Siang menuju sore tadi saya menyempatkan hadir di Semester Rewind, presentasi proyek akhirnya, teman-teman KPB K12. Sore tadi yang melaksanakan presentasi adalah Linus dan Denzel. Mereka sekarang di K-12, jadi sudah di penghujung jenjang KPB juga, walaupun masih menjalankan prosesnya di satu semester mendatang. Menyaksikan anak-anak muda ini memang selalu menarik. Saya selalu menyempatkan hadir di presentasi K-12, karena di sini, kita bisa melihat dan merasakan sejauh mana mereka berproses mengembangkan diri dan menemukan diri mereka sendiri.

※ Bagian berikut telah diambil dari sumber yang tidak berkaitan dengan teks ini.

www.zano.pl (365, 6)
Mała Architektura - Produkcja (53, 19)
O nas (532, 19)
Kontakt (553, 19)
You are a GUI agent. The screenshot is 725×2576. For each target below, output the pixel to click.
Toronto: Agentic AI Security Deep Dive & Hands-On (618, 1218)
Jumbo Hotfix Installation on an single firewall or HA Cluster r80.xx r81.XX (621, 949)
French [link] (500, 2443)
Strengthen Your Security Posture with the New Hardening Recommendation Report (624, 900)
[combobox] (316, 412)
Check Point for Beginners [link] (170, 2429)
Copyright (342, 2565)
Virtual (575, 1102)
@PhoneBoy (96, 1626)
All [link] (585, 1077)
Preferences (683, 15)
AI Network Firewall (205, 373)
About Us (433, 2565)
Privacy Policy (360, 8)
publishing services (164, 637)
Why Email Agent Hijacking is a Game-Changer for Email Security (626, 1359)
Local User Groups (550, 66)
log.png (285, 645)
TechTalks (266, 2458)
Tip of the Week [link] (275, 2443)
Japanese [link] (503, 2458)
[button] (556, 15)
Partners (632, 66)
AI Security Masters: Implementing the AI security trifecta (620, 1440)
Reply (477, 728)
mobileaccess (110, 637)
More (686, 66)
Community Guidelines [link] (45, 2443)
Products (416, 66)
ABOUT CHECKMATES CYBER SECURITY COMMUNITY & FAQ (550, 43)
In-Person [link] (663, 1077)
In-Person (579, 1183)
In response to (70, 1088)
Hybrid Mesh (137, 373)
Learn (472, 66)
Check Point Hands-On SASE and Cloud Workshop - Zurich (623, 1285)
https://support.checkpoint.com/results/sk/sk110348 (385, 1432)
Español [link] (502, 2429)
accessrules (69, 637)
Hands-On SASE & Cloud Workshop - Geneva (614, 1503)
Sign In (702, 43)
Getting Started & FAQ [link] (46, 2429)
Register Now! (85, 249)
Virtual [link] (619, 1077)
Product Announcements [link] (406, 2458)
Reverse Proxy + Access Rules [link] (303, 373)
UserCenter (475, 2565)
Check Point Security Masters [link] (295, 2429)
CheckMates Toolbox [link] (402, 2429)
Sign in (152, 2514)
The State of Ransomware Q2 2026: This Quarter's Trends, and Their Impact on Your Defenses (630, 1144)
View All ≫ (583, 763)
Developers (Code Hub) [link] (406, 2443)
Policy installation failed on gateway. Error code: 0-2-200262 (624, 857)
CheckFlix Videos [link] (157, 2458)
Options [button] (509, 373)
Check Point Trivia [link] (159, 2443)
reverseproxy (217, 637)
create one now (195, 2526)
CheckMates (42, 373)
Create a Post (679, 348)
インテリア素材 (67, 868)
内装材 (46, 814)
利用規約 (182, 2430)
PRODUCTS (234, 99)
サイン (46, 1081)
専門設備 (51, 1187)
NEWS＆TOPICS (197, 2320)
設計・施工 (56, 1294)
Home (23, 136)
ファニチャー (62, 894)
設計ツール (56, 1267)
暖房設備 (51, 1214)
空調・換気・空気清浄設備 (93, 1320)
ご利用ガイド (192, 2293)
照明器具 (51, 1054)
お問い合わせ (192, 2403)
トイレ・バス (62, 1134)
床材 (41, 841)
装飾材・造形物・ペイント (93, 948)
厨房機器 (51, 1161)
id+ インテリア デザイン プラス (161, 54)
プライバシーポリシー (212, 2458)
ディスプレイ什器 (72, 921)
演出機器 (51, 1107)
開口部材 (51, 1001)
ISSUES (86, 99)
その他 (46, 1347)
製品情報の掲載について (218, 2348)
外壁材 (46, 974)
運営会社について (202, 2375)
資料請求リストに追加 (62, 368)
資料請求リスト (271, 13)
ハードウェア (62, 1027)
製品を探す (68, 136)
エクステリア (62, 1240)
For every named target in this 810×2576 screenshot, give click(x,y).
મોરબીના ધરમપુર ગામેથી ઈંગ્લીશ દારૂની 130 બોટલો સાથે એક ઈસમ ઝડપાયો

Linus adalah salah satu yang berproses sejak jenjang KB (terima kasih koreksinya Vinca), dan tadi dia bercerita bagaimana proses yang dijalaninya satu semester lalu. Senang sekali mendengar Linus bercerita. Seru mendengarnya berkisah tentang dua proyek utamanya di semester ini. Yang pertama adalah Sinau, empat sesi kelas online dengan berbagai tema dengan mengundang narasumber yang berkompeten di bidangnya. Mereka mengumpulkan dana (besarnya sukarela) dari keikutsertaan peserta, dan empat sesi Sinau tersebut menghasilkan dana sebesar Rp. 2.300.000,- Keren ya. Lebih keren lagi, dana itu disumbangkan ke orang-orang yang membutuhkan. Mereka membelanjakan uang tersebut, membelikan makan siang dan beberapa bingkisan dan menyampaikannya pada petugas kebersihan dan warga lain yang membutuhkan di Semi Palar dan sekitarnya.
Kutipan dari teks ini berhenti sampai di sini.